Stored data:
---------------

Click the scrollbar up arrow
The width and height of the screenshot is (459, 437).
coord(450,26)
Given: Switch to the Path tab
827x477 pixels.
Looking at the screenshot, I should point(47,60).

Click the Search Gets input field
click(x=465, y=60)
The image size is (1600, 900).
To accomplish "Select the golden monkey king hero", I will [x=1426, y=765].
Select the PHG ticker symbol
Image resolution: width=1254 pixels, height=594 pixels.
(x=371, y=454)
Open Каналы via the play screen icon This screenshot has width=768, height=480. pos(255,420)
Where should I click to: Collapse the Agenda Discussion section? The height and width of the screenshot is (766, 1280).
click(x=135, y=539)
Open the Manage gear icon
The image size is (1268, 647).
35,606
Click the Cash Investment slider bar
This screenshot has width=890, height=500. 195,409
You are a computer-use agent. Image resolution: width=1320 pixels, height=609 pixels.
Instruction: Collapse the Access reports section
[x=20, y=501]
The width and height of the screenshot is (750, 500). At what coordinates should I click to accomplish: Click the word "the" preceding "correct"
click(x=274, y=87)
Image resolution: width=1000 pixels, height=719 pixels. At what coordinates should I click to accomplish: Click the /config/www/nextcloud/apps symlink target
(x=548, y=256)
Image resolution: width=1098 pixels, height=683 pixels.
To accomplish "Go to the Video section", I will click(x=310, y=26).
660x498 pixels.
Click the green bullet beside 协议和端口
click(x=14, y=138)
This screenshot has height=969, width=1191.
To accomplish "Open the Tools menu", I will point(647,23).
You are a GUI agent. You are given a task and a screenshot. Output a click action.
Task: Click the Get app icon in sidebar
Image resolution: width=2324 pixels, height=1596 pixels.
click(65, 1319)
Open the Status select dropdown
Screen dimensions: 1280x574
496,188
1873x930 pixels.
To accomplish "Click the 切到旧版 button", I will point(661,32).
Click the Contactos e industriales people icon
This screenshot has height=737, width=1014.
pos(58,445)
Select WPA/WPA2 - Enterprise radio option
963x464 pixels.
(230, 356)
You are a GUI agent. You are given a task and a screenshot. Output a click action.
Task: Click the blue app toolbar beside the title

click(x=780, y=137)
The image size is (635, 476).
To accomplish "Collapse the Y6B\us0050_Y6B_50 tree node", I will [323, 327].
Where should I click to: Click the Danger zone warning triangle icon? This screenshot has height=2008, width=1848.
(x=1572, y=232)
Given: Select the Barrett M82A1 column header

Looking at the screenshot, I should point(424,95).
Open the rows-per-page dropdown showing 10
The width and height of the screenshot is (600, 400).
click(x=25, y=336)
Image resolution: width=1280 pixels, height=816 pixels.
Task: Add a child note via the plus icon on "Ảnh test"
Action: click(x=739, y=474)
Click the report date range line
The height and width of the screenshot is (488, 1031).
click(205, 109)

---------------

* What to work on
Quote every entry exactly.

* Result for this exercise
Click the scrollbar up arrow
The width and height of the screenshot is (459, 437).
coord(450,26)
Given: Switch to the Path tab
827x477 pixels.
Looking at the screenshot, I should point(47,60).

Click the Search Gets input field
click(x=465, y=60)
The image size is (1600, 900).
To accomplish "Select the golden monkey king hero", I will [x=1426, y=765].
Select the PHG ticker symbol
Image resolution: width=1254 pixels, height=594 pixels.
(x=371, y=454)
Open Каналы via the play screen icon This screenshot has width=768, height=480. pos(255,420)
Where should I click to: Collapse the Agenda Discussion section? The height and width of the screenshot is (766, 1280).
click(x=135, y=539)
Open the Manage gear icon
The image size is (1268, 647).
35,606
Click the Cash Investment slider bar
This screenshot has width=890, height=500. 195,409
You are a computer-use agent. Image resolution: width=1320 pixels, height=609 pixels.
Instruction: Collapse the Access reports section
[x=20, y=501]
The width and height of the screenshot is (750, 500). At what coordinates should I click to accomplish: Click the word "the" preceding "correct"
click(x=274, y=87)
Image resolution: width=1000 pixels, height=719 pixels. At what coordinates should I click to accomplish: Click the /config/www/nextcloud/apps symlink target
(x=548, y=256)
Image resolution: width=1098 pixels, height=683 pixels.
To accomplish "Go to the Video section", I will click(x=310, y=26).
660x498 pixels.
Click the green bullet beside 协议和端口
click(x=14, y=138)
This screenshot has height=969, width=1191.
To accomplish "Open the Tools menu", I will point(647,23).
You are a GUI agent. You are given a task and a screenshot. Output a click action.
Task: Click the Get app icon in sidebar
Image resolution: width=2324 pixels, height=1596 pixels.
click(65, 1319)
Open the Status select dropdown
Screen dimensions: 1280x574
496,188
1873x930 pixels.
To accomplish "Click the 切到旧版 button", I will point(661,32).
Click the Contactos e industriales people icon
This screenshot has height=737, width=1014.
pos(58,445)
Select WPA/WPA2 - Enterprise radio option
963x464 pixels.
(230, 356)
You are a GUI agent. You are given a task and a screenshot. Output a click action.
Task: Click the blue app toolbar beside the title

click(x=780, y=137)
The image size is (635, 476).
To accomplish "Collapse the Y6B\us0050_Y6B_50 tree node", I will [323, 327].
Where should I click to: Click the Danger zone warning triangle icon? This screenshot has height=2008, width=1848.
(x=1572, y=232)
Given: Select the Barrett M82A1 column header

Looking at the screenshot, I should point(424,95).
Open the rows-per-page dropdown showing 10
The width and height of the screenshot is (600, 400).
click(x=25, y=336)
Image resolution: width=1280 pixels, height=816 pixels.
Task: Add a child note via the plus icon on "Ảnh test"
Action: click(x=739, y=474)
Click the report date range line
The height and width of the screenshot is (488, 1031).
click(205, 109)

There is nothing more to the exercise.